I published a video about a new kind of documentation: I'm calling it Cognitive Breakpoints, and I'd love to hear your thoughts.

✍️ is challenging because want to communicate a lot of detail to audiences of different backgrounds w/o overwhelming them.

📖 is hard because the author often made assumptions about what know or how deep you want to go.

What if the same document had N levels of depth so the reader could choose how deep they wanted to get into the details?

https://youtu.be/WZI_tLqhwoI

Write Super-powered Documentation with Cognitive Breakpoints

YouTube

@semanticart There's something really nice about this idea. Reminds me a bit of Simple Wikipedia or ELI5.

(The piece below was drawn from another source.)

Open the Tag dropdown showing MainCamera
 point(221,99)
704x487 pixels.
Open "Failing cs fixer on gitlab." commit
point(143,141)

That said there's a lot of teams out there struggling to maintain one version of a document... something something AI.

Is 5 a realistic number of breakpoints? Would 3 make it seem more approachable? Just thinking out loud here.

Anyways, I'm eager to see where you take this. Keep going!

@jqr TYSM for the feedback!

Too-many breakpoints is definitely a concern. I think even 2 breakpoints is an improvement over a single doc. "ELI5" and "Gory details" beats some docs straddling the line. 3 may very well be the sweet spot.

@semanticart During your video, I felt very uneasy, as I always get the feeling that I'd miss something if I kept it at anything but the highest level.

But your JSON-RPC example works really well for me! I think what makes it click is that level 1 to 3 fit on a screen. This way I can easily start at level 1 and move the slider to see what's new.

Keep experimenting 👏😀

(Also, it reminded me of https://www.telescopictext.org/texts/, which I so enjoyed back in the day.)

Telescopic Text → Texts

Browse and search for published Telescopic Texts

@peter thanks! Oooh, Telescopic text is cool, I don’t remember seeing it before.

I get the FOMO aspect. 🤔 I think I’ve come to terms with the fact that there’s ALWAYS more to learn. We’re sort of always implicitly picking our depth anyway, but this makes it explicit.

Lots more to ponder here. Thanks again!